Quick Links:
eli5 github

Scraping Hub eli5 post

Machine Learning and Statistical Learning are increasingly mainstream. People from all walks of life are finding all kinds of great new applications of known algorithms, and, as a result, most people have used a learning system without even being fully aware of it! These systems range from your Netflix recommendations (“Netflix just really gets me”) to your stock trade suggestions to the automated system you get when you call 1-800 numbers to simple games that try to guess what you are drawing.

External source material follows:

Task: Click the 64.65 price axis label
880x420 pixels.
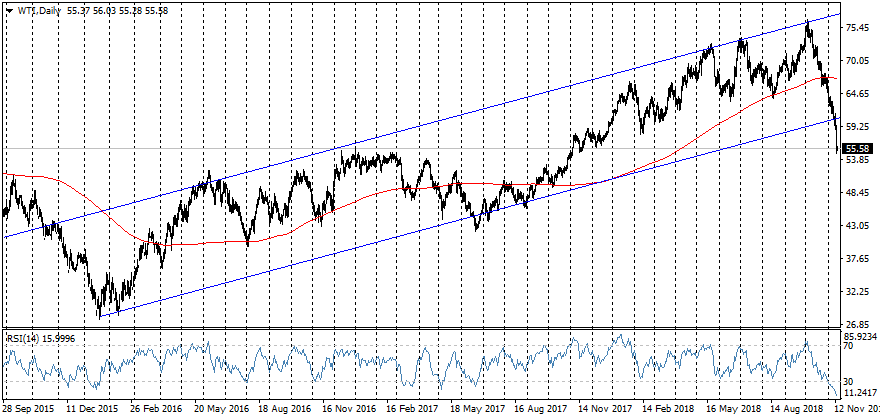Action: coord(858,94)
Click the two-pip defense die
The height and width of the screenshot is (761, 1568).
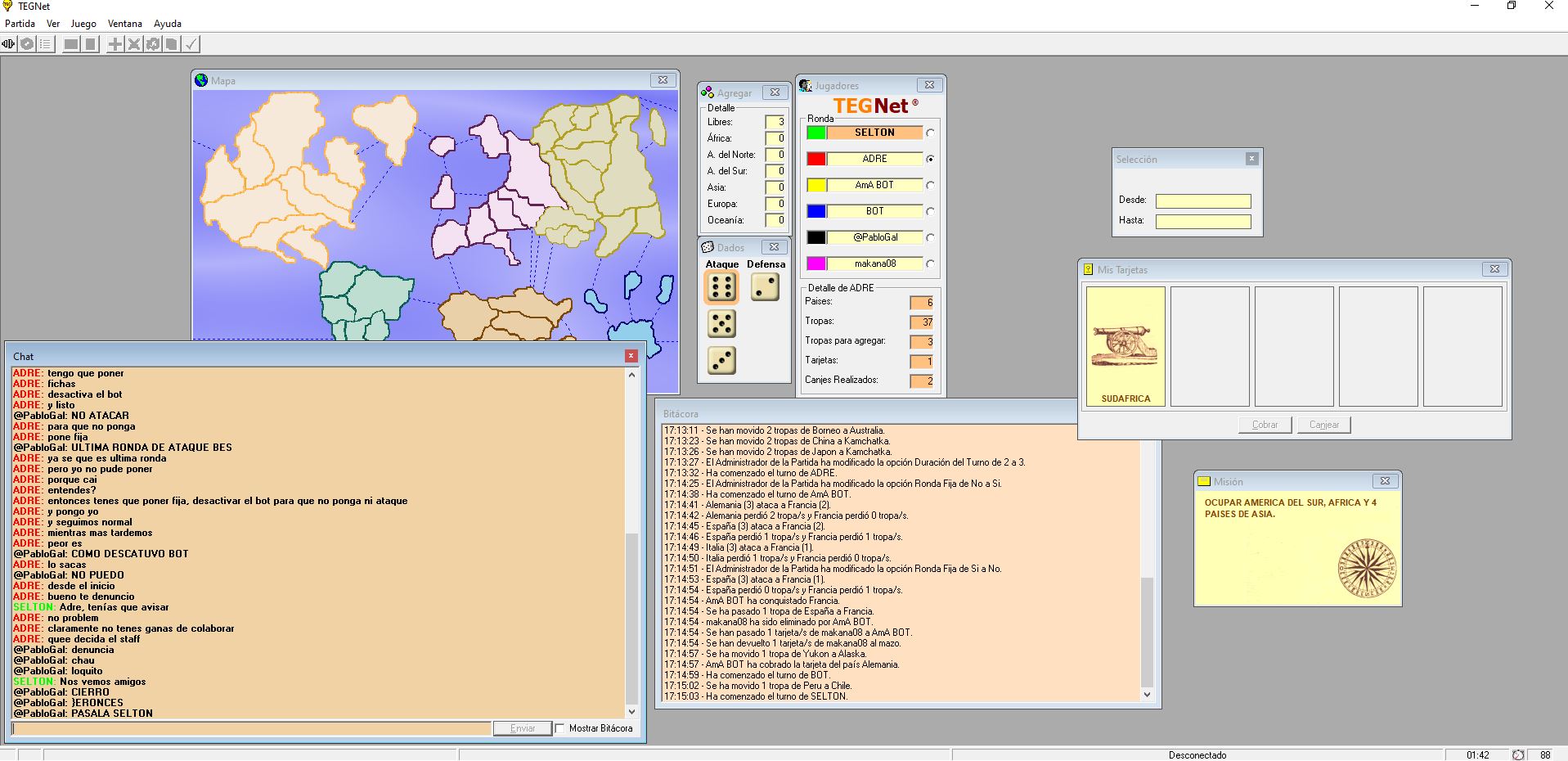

While ML-based systems become ever more pervasive, our ability to understand them falls farther and farther behind -- a fact readily admitted by the data science community at large, btw. In some cases it’s not a huge deal if we don’t understand the outputs of an ML system. To be sure, what to watch on Netflix is important!! But if you watch the wrong show, it isn’t really a big deal (unless you’re Alex, in which case it is a HUGE FUCKING DEAL). If you invest in the wrong stocks, however, this could be a very costly mistake, so you probably want to know enough about why those suggestions are being made that you can trust them.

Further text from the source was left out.